▶ [Task to carry out] Pick each line that has "agent" out of the records.

++++++

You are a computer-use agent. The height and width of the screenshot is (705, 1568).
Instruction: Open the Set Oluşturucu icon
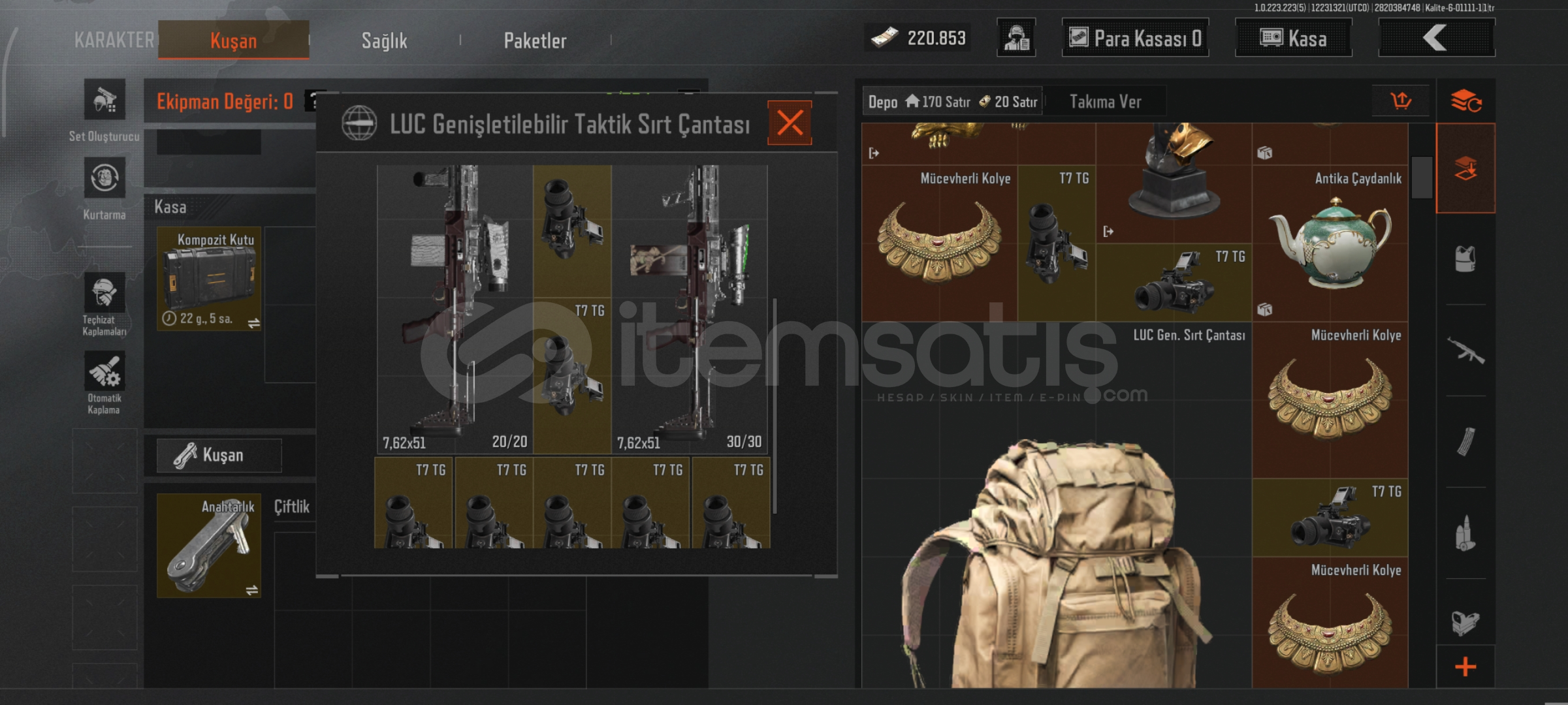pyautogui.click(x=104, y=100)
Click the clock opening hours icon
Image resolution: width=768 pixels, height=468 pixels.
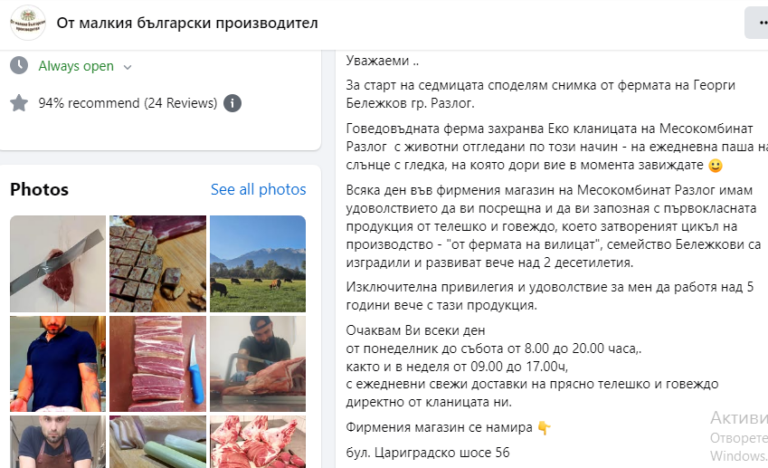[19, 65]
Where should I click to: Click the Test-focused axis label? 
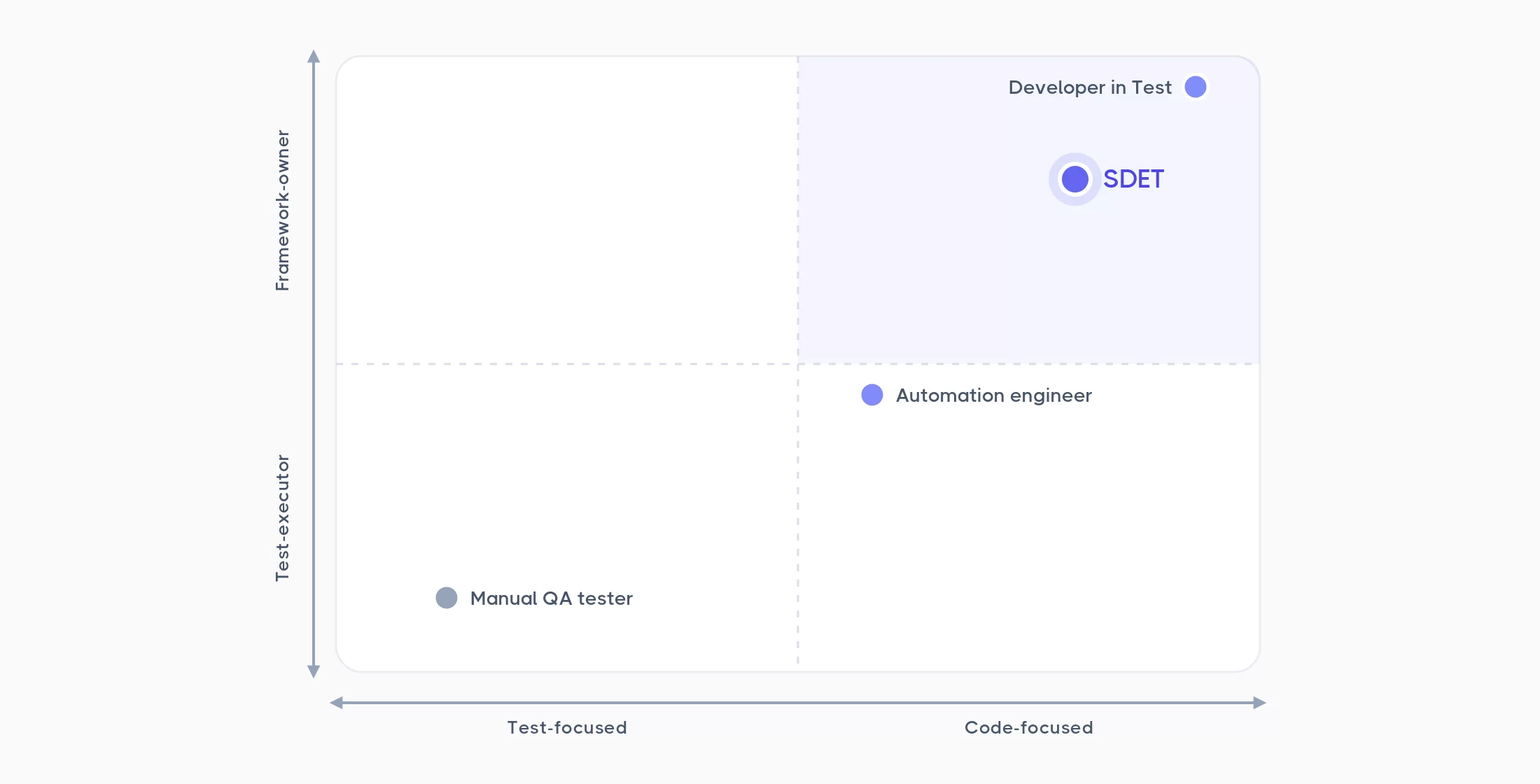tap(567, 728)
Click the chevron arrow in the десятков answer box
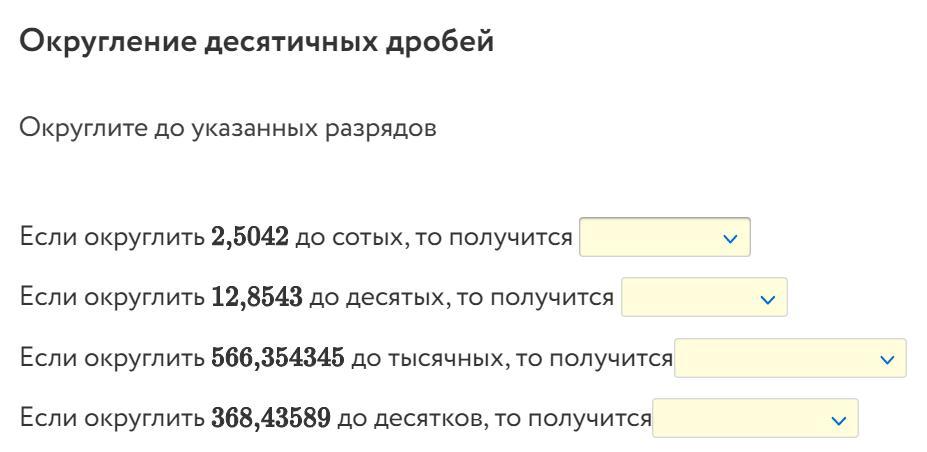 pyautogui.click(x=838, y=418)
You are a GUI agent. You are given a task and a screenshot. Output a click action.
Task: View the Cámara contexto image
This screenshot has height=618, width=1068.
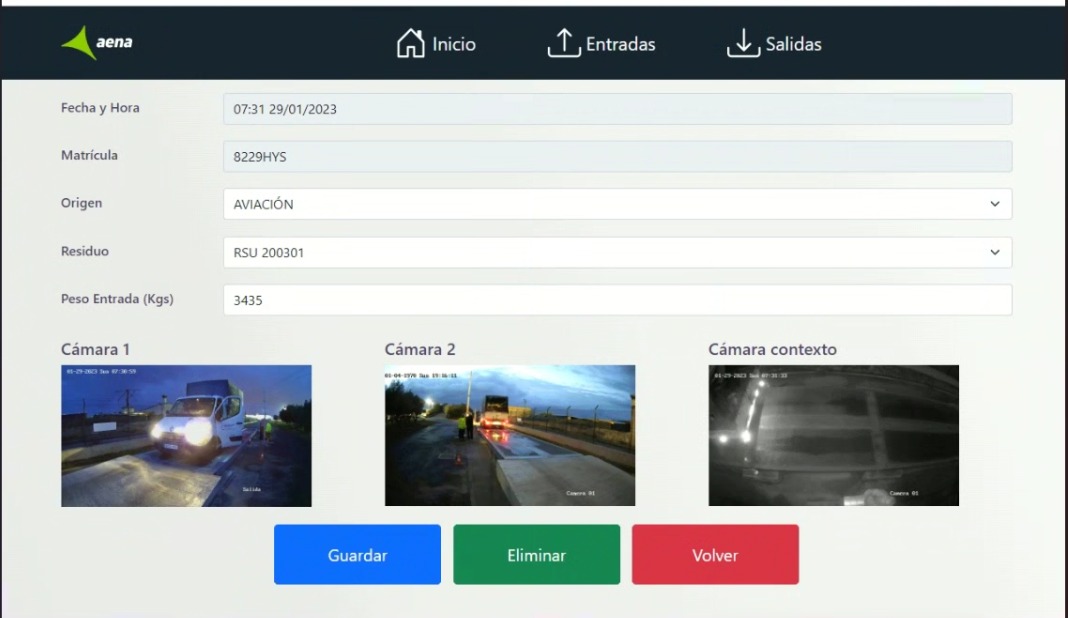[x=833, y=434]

++++++

▶ [Worked solution]
You are a computer-use agent. The height and width of the screenshot is (705, 1568).
You are a GUI agent. You are given a task and a screenshot. Output a click action.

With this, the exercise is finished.